ARROW-16154: [R] Errors which pass through `handle_csv_read_error()` and `handle_parquet_io_error()` need better error tracing #12839

thisisnic · 2022-04-08T15:52:51Z

As discussed on #12826

Not sure how (if) to write tests but tried running it locally using the CSV directory set up in test-dataset-csv.R with and without this change, and without it, we get, e.g.

open_dataset(csv_dir)
# Error in `handle_parquet_io_error()` at r/R/dataset.R:221:6:
# ! Invalid: Error creating dataset. Could not read schema from '/tmp/RtmpuTyOD8/file5049dcf581a5/5/file1.csv': Could not open Parquet input source '/tmp/RtmpuTyOD8/file5049dcf581a5/5/file1.csv': Parquet magic bytes not found in footer. Either the file is corrupted or this is not a parquet file.
# /home/nic2/arrow/cpp/src/arrow/dataset/file_parquet.cc:323  GetReader(source, scan_options). Is this a 'parquet' file?
# /home/nic2/arrow/cpp/src/arrow/dataset/discovery.cc:40  InspectSchemas(std::move(options))
# /home/nic2/arrow/cpp/src/arrow/dataset/discovery.cc:262  Inspect(options.inspect_options)
# ℹ Did you mean to specify a 'format' other than the default (parquet)?

and then with it:

open_dataset(csv_dir)
# Error in `open_dataset()`:
# ! Invalid: Error creating dataset. Could not read schema from '/tmp/RtmpLbqZs6/file4e4ca14fb5795/5/file1.csv': Could not open Parquet input source '/tmp/RtmpLbqZs6/file4e4ca14fb5795/5/file1.csv': Parquet magic bytes not found in footer. Either the file is corrupted or this is not a parquet file.
# /home/nic2/arrow/cpp/src/arrow/dataset/file_parquet.cc:323  GetReader(source, scan_options). Is this a 'parquet' file?
# /home/nic2/arrow/cpp/src/arrow/dataset/discovery.cc:40  InspectSchemas(std::move(options))
# /home/nic2/arrow/cpp/src/arrow/dataset/discovery.cc:262  Inspect(options.inspect_options)
# ℹ Did you mean to specify a 'format' other than the default (parquet)?

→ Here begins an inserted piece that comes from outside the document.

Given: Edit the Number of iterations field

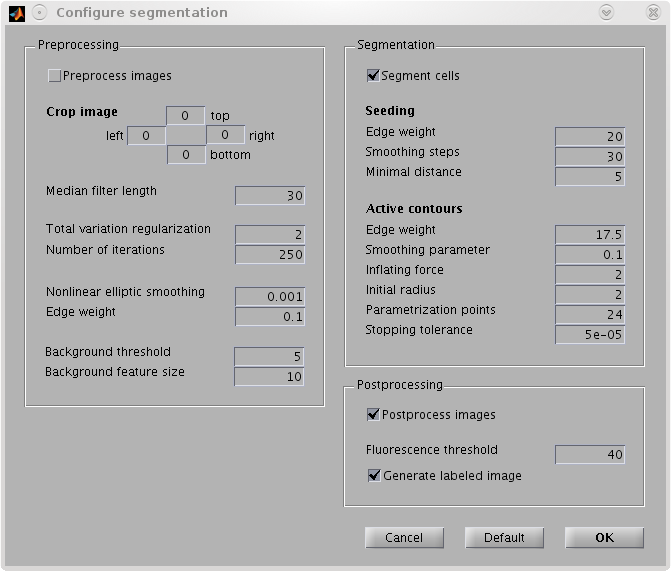Looking at the screenshot, I should pos(270,255).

github-actions · 2022-04-08T15:53:12Z

https://issues.apache.org/jira/browse/ARROW-16154

github-actions · 2022-04-08T15:53:14Z

⚠️ Ticket has not been started in JIRA, please click 'Start Progress'.

nealrichardson

Awesome, thanks for doing this!

r/R/util.R

nealrichardson · 2022-04-09T12:25:26Z

r/R/csv.R

@@ -200,8 +200,8 @@ read_delim_arrow <- function(file,

  tryCatch(
    tab <- reader$Read(),
-    error = function(e) {
-      handle_csv_read_error(e, schema)
+    error = function(e, call = caller_env(n = 4)) {


Is it always n = 4? Is there a more certain way to capture this? (Like, if you define call_env outside of tryCatch, is it just this env?)

Is it always n = 4?

It's always n = 4 here, though I deliberately chose to pass the call parameter into handle_csv_read_error() so the function could be used elsewhere in the code where we may want to pass in a different environment.

Is there a more certain way to capture this? (Like, if you define call_env outside of tryCatch, is it just this env?)

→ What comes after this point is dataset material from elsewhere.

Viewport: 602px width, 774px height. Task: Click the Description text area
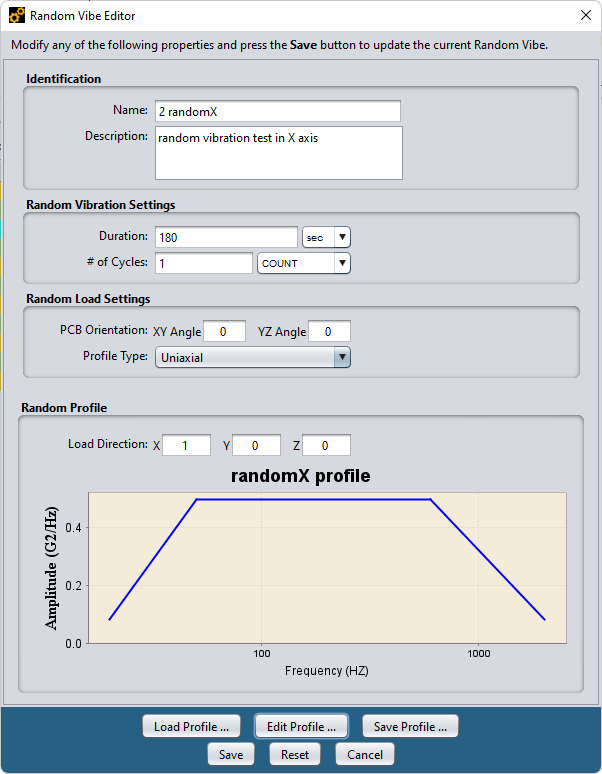(x=278, y=152)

I could call rlang::current_env() above the tryCatch block - I went for calling caller_env() here as it felt "cleaner" to keep that code within this block here.

I suppose that if the tryCatch block was changed to have more functions wrapped round it, then the number would be wrong; however, if we call current_env() outside of the block, we're unnecessarily calling it every time we call the function, even if there's no error.

Not sure what's better - what do you think?

Feels brittle but it's probably fine. I'd just leave in some comments explaining why n = 4, that you could have used caller_env() but this way is lazy/only does it if there's an error (aside: it's just calling parent.frame(), which on my machine takes in the hundreds of nanoseconds to run, so the cost of calling it every time is not something I'm concerned about).

We can revisit later if/when we want to chain together multiple error handlers. Also looks like rlang is growing some experimental tooling around here (https://rlang.r-lib.org/reference/try_fetch.html) so maybe that will mature and be ready whenever we revisit this.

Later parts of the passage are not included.